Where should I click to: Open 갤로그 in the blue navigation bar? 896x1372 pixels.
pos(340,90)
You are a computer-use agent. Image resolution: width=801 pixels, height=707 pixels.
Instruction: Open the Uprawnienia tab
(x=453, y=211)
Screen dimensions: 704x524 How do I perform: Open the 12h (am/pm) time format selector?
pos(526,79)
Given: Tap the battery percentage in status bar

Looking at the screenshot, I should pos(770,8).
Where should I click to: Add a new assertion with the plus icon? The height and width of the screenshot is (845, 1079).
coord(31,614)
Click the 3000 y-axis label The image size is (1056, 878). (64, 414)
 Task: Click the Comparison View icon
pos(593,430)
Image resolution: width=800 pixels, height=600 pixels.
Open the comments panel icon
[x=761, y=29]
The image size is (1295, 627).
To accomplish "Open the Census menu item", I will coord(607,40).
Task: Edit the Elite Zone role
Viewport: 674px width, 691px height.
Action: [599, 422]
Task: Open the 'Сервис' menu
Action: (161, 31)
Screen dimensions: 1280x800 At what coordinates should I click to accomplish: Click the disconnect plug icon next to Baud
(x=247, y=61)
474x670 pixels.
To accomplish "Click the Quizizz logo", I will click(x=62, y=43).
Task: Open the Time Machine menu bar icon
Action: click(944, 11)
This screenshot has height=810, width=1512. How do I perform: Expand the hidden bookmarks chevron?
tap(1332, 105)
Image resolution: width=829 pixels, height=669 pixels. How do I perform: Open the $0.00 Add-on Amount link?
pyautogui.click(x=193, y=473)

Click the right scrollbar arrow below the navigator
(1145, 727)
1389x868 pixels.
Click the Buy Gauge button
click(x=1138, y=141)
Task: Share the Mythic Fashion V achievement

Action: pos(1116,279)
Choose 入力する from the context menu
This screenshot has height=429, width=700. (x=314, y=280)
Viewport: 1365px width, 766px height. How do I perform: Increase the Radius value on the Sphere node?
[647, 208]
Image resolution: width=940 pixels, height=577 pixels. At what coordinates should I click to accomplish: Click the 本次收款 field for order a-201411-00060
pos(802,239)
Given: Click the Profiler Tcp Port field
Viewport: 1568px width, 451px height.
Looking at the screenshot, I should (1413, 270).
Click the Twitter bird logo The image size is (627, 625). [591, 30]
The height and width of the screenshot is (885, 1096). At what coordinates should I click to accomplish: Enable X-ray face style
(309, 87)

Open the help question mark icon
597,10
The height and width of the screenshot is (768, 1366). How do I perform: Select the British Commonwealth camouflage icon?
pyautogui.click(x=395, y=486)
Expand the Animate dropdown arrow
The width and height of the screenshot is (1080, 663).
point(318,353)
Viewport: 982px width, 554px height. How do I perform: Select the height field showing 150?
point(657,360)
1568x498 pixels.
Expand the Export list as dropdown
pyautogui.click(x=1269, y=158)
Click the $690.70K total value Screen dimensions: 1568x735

──────────────────────────────

Exercise aim. All that should be returned is the run of lines from the one with "This screenshot has height=810, width=1512." to the last line of the material above, copied exactly.

Answer space.
This screenshot has height=810, width=1512. How do I perform: Expand the hidden bookmarks chevron?
tap(1332, 105)
Image resolution: width=829 pixels, height=669 pixels. How do I perform: Open the $0.00 Add-on Amount link?
pyautogui.click(x=193, y=473)

Click the right scrollbar arrow below the navigator
(1145, 727)
1389x868 pixels.
Click the Buy Gauge button
click(x=1138, y=141)
Task: Share the Mythic Fashion V achievement

Action: pos(1116,279)
Choose 入力する from the context menu
This screenshot has height=429, width=700. (x=314, y=280)
Viewport: 1365px width, 766px height. How do I perform: Increase the Radius value on the Sphere node?
[647, 208]
Image resolution: width=940 pixels, height=577 pixels. At what coordinates should I click to accomplish: Click the 本次收款 field for order a-201411-00060
pos(802,239)
Given: Click the Profiler Tcp Port field
Viewport: 1568px width, 451px height.
Looking at the screenshot, I should (1413, 270).
Click the Twitter bird logo The image size is (627, 625). [591, 30]
The height and width of the screenshot is (885, 1096). At what coordinates should I click to accomplish: Enable X-ray face style
(309, 87)

Open the help question mark icon
597,10
The height and width of the screenshot is (768, 1366). How do I perform: Select the British Commonwealth camouflage icon?
pyautogui.click(x=395, y=486)
Expand the Animate dropdown arrow
The width and height of the screenshot is (1080, 663).
point(318,353)
Viewport: 982px width, 554px height. How do I perform: Select the height field showing 150?
point(657,360)
1568x498 pixels.
Expand the Export list as dropdown
pyautogui.click(x=1269, y=158)
Click the $690.70K total value Screen dimensions: 1568x735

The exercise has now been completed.